The distance Bitcoin has traveled from its long-term trend is extreme by any historical measure. When any asset becomes this statistically disconnected from its trend, mean reversion becomes increasingly probable. The rubber band does not stay stretched indefinitely.
And then there is the macro wildcard almost nobody is talking about. Private credit stress is building quietly in traditional finance. Blue Owl Capital’s $1.4 billion asset sale is drawing uncomfortable comparisons to Bear Stearns in 2007. If this signals the early stages of broader financial stress, the Federal Reserve’s eventual response will be what it always is: rate cuts and liquidity injection. Every time the Fed has done that since Bitcoin existed — 2009, 2020 — Bitcoin responded explosively to the upside. The short-term pain of geopolitical shock and rate pressure may be setting up one of the most powerful macro tailwinds Bitcoin has ever had.
The Path Back
For the bull cycle to resume, Bitcoin needs to do two things: stabilize above $68,000 and reclaim its 200-day moving average. That is the minimum requirement before any serious talk of new highs makes sense.
A sustained move above $92,000–$96,000 would be the first real confirmation that the correction is over and the next leg up is beginning. Above $100,000, the door opens to the $120,000–$130,000 targets that serious analysts have been modeling for 2026.
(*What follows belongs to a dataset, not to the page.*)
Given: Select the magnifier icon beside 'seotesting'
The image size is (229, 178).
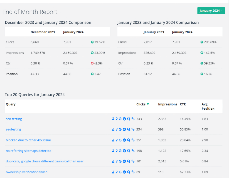Looking at the screenshot, I should [128, 129].
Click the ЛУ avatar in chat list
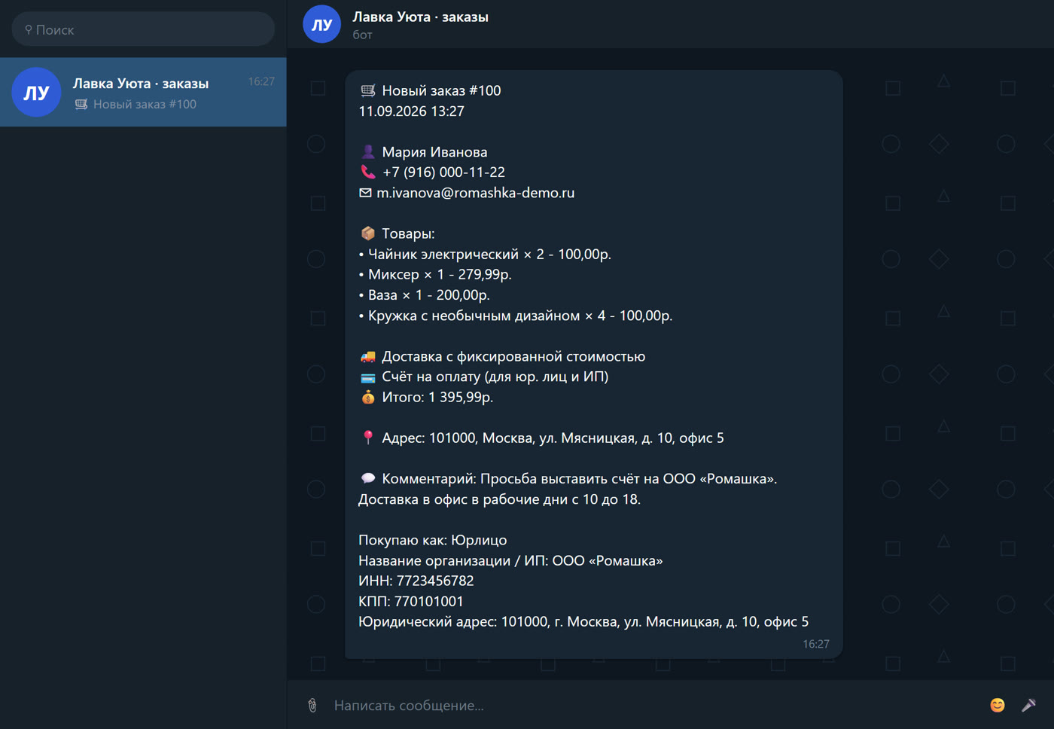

The worst-case scenario — a full macro breakdown driving Bitcoin into the $55,000–$57,000 zone — remains possible but increasingly unlikely given the structural buyers now present in this market. The US government holds 328,000 BTC and has pledged never to sell. Strategy and other publicly traded treasury companies hold 400,000+ BTC combined. These are not weak hands. These are holders who will not be shaken out by a derivatives liquidation cascade or a weekend geopolitical shock.
What This Moment Actually Is
I have covered multiple Bitcoin market cycles. I watched the 2018 collapse from $20K to $3K. I watched March 2020 when COVID cut Bitcoin in half in 48 hours. I watched the 2022 bear market that followed the Luna collapse and FTX implosion.
Every single one of those moments felt like the end. Every single one was followed, eventually, by new all-time highs. Not because Bitcoin is magic, but because the fundamental thesis — a fixed supply, decentralized, censorship-resistant monetary asset — does not get invalidated by a leveraged derivatives flush or a missile strike in the Middle East.
The bull run is not dead. It is on pause while the market does what it has always done: punish leverage, reward patience, and shake out everyone who was here for the wrong reasons.
The separation of money and state is still the most important financial idea of our generation. Bitcoin is still the hardest money ever created. The 21 million coin hard cap has not changed. None of the things that matter have changed.
Watch $62,800. Watch Monday’s market open. And if you are a long-term holder sitting in discomfort right now, remember that this is precisely the moment the asset was designed for.
Sources:
- VanEck Bitcoin Research, February 2026
- CryptoQuant — ETF Flow Data, February 2026
- CoinGlass — Liquidation Data, February 28, 2026
Disclaimer: This article is for informational purposes only and does not constitute financial advice. Cryptocurrency investments are highly volatile. Always do your own research before making any investment decisions.